Ana, por alguma razão o Pai Natal vive no Pólo Norte, o mais longe possível das multidões, e não é seguramente por acaso que exige cartas, pedidos por escrito — sabe perfeitamente que as crianças quando estão frente a frente com um desconhecido ficam tão envergonhadas que não conseguem balbuciar mais do que banalidades. E os seus desejos mais secretos perdem-se.

Muito a sério, como crente absoluta no verdadeiro Pai Natal — que é só um! —, acho que estes clones prestam um mau serviço à magia. Das duas, uma, ou as crianças percebem que são uma fraude, e isso entristece-as e, se calhar, até ficam mais cépticas em relação a tudo; ou acreditam, o que é igualmente dramático porque, a partir daí, imaginam-no um obeso sedentário, que se presta aquela palhaçada. Uma criatura tão banal, que até as perguntas que faz, parecem saída da boca dos pais — “Tiveste boas notas?”, “Portaste-te bem?”, sem uma centelha de mistério.

Tenho dito.


Querida Mãe,

Sinto o mesmo, mas depois os meus filhos ficam tão excitados quando os vêem, mesmo sabendo que não são “O” verdadeiro, que não sei se consigo subscrever a sua birra.

Fiquei a pensar porque é que gostam tanto, e conclui que talvez seja porque ficam felizes de ver um adulto mascarado! E, sobretudo, por sentirem que os pais alinham naquela brincadeira. Talvez ver os adultos a brincar ao faz-de-conta, pelo menos uma vez por ano, seja fonte de satisfação só por si!

E, mãe, dão logo um “ar de Natal”, e as tradições e os rituais são muito mais importantes do que julgamos, provavelmente mais ainda para aqueles que não são cristãos, e não têm outros para marcar este tempo.

A verdade é que estes passeios em família, por exemplo ao Reino do Natal, em Sintra, ou a outros lugares assim, com a espera na fila, em que vamos conversando com outros pais, as caras pintadas (de renas), a selfie com o Pai Natal, os duendes que nos cumprimentam pelo caminho, e a música — as canções de Natal são fundamentais — dão-nos uma sensação de comunidade, de estarmos todos a viver juntos um tempo especial. Por isso, mãe, desta vez não subscrevo a sua birra — por mim, os Pais Natais ficam!

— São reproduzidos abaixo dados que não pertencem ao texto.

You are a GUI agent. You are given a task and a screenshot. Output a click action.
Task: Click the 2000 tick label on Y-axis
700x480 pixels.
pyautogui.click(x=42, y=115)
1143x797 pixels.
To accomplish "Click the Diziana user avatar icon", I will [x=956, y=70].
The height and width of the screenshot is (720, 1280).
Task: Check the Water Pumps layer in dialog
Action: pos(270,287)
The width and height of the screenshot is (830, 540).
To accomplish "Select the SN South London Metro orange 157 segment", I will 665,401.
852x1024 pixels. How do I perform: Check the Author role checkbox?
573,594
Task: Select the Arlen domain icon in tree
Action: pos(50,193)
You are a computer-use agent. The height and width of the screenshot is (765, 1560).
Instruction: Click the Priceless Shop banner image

O Birras de Mãe, uma avó/mãe (e também sogra) e uma mãe/filha, logo de quatro filhos, separadas pela quarentena, começaram a escrever-se diariamente, para falar dos medos, irritações, perplexidade, raivas, mal-entendidos, mas também da sensação de perfeita comunhão que — ocasionalmente! — as invade. E, passado o confinamento, perceberam que não queriam perder este canal de comunicação, na esperança de que quem as leia, mãe ou avó, sinta que é de si que falam.